Pixar Animation Studio’s partnership with Disney has created the highest grossing children’s movies around. Pixar was founded by George Lucas, Ed Catmull and John Lasseter in 1979 to take computer graphics and create a whole new way of experiencing feature-length family films. Joined By Steve jobs in 1986, Pixar was able to fund their first minor films such as Luxo Jr., Reds Dream, Tin Toy, and Knick Knack before partnering with Disney in 1991 to make a computer-generated animated movies. Disney-Pixar’s first real hit was Toy Story, released in 1995 made 30 million dollars,nearly breaking even their budget, and just under 362 million dollars worldwide.

#### PROBLEM TO SOLVE
Carry on the Pixar passage, starting right after its final sentence. The items have no connection to the Pixar passage.

#### DATA SHOWN
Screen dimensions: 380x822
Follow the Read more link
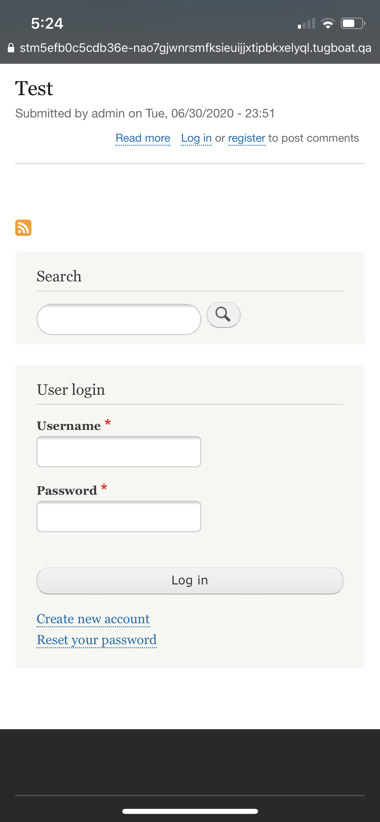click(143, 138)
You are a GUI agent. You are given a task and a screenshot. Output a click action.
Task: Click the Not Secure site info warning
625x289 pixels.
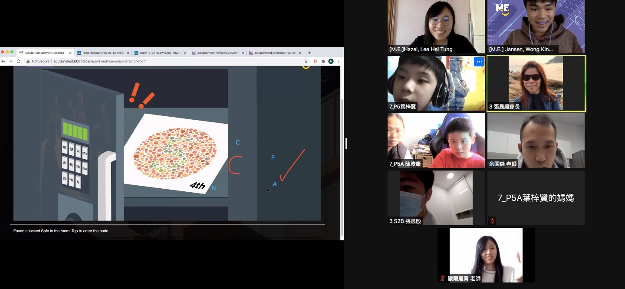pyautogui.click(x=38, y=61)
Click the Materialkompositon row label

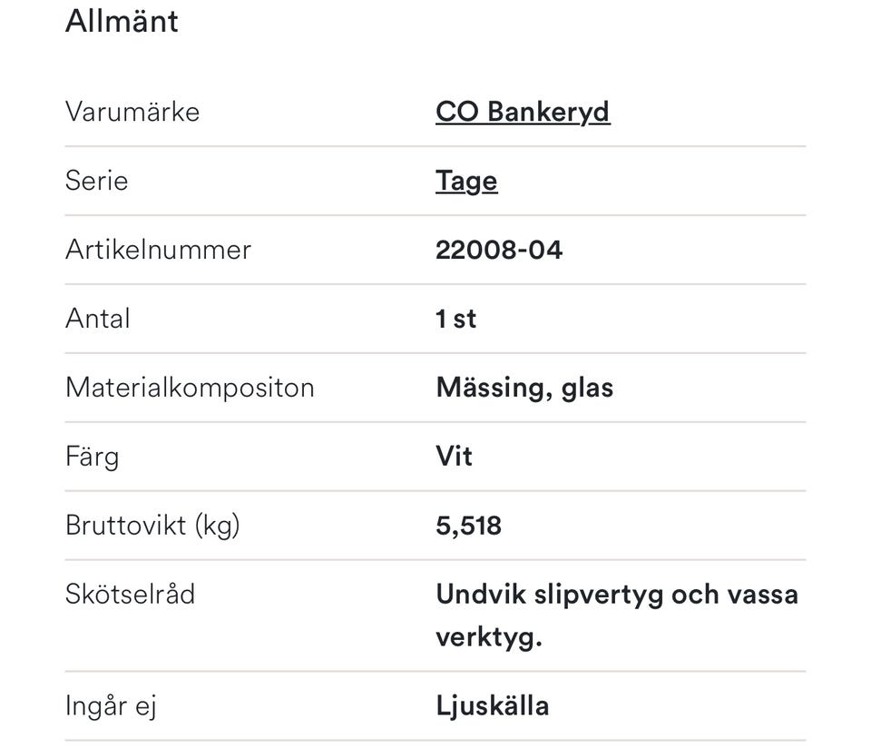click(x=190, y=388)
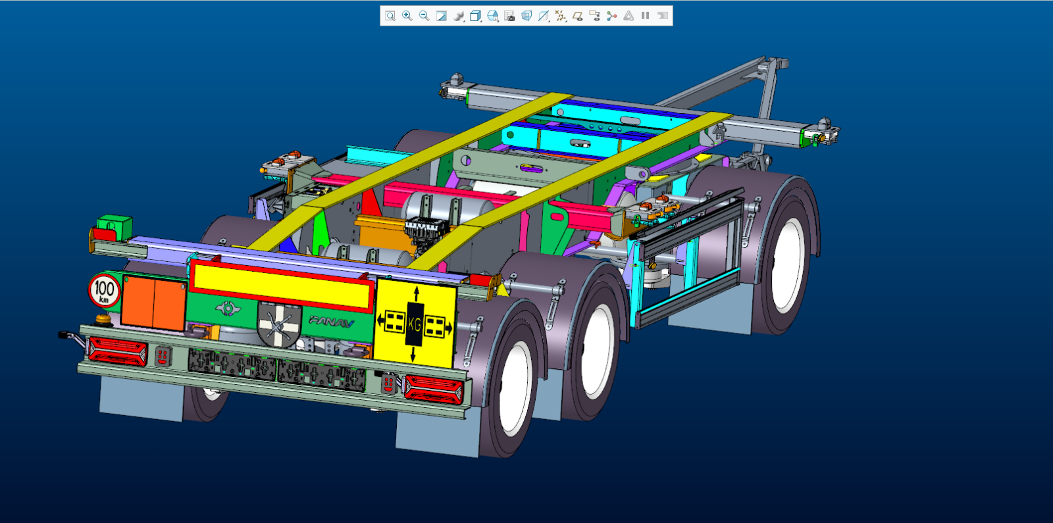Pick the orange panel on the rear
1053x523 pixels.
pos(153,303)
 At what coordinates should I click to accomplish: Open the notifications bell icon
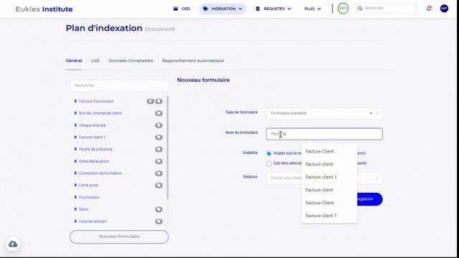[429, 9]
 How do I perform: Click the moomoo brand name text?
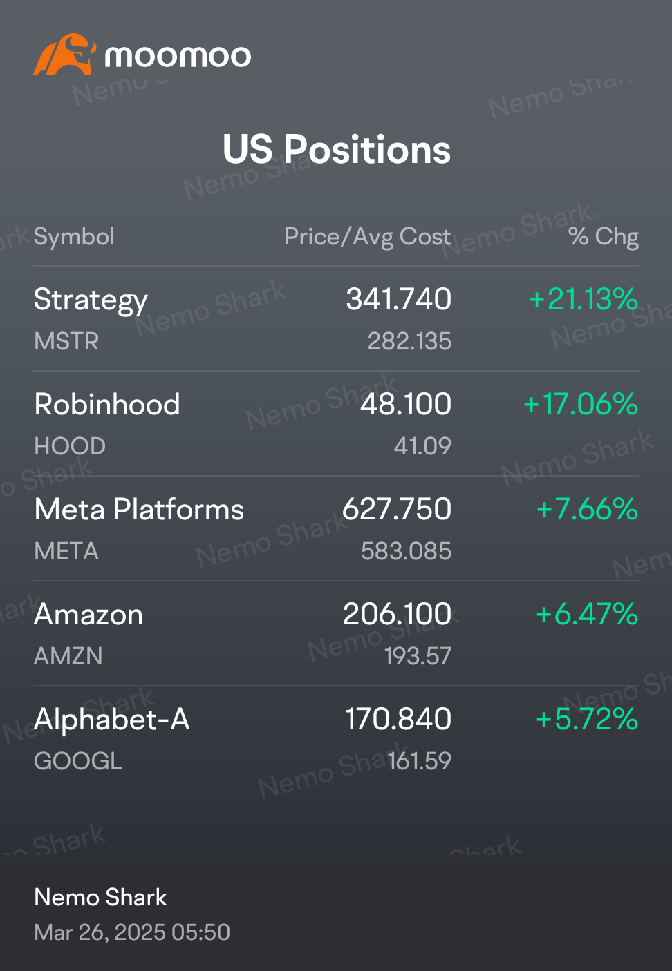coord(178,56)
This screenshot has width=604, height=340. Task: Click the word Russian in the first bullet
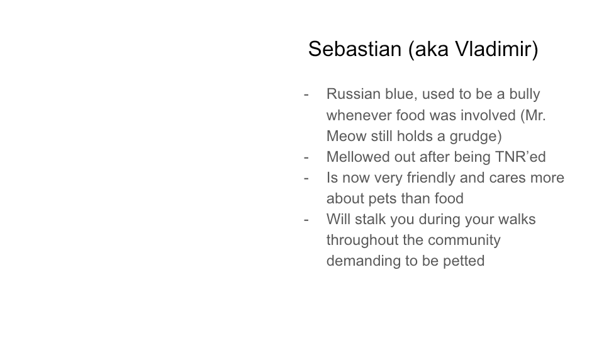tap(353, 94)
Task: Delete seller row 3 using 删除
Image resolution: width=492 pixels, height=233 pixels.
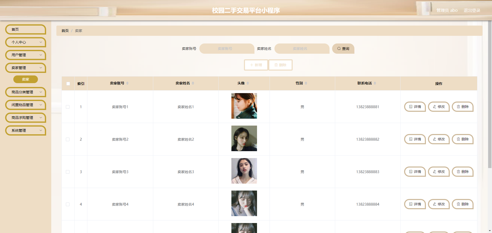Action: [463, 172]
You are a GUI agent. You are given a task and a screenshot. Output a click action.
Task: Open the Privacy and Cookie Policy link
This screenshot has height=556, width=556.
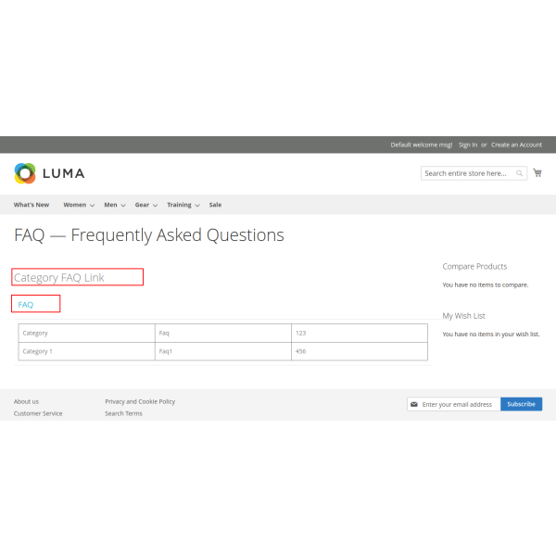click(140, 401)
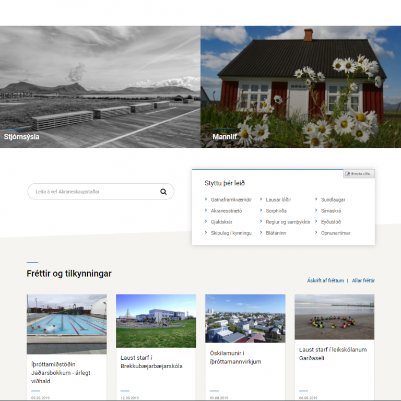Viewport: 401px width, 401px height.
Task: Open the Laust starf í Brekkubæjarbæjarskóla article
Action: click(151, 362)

...

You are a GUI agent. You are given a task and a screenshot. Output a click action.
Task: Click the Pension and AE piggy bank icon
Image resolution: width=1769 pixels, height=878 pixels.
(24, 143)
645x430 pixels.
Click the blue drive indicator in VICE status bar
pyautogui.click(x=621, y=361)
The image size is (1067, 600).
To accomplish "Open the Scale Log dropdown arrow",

#### EXERCISE ANSWER
In the popular documentary, Inside Pixar, John Lasseter tells the audience that it takes Pixar about 4 years to create an animated movie. Between Toy Story’s release in 1995 to 2009, Pixar has released “ten feature-length motion pictures: Toy Story, A Bug’s Life, Toy Story 2, Monsters Inc., Finding Nemo, The Incredible’s, Car’s, Ratatouille, WALL-E, and UP” according to, Is Pixar Out of Ideas? by Jason Bailey. Since then, 3 of the 4 films released were sequels to the previous movies such as Toy Story 3, Cars 2, and Monsters University. Rumor has it that Pixar will also be releasing a sequel to Finding Nemo called Finding Dory. The only original movie since then was Brave, which was not as popular as past movies.

Is it that Pixar is out of ideas? Disney strayed away from their classic cartoon look of Lion King or Snow White, and started making animated films like Princess and the Frog and Tangled which were released in 2009 and 2010. These movies have a similar animated look to those of Pixar, taking away the special style of those movies. Princess and the Frog and Tangled were also released right around the decline of Pixar. With Disney Animated Studio’s cranking out such popular movies, Pixar doesn’t stand a chance.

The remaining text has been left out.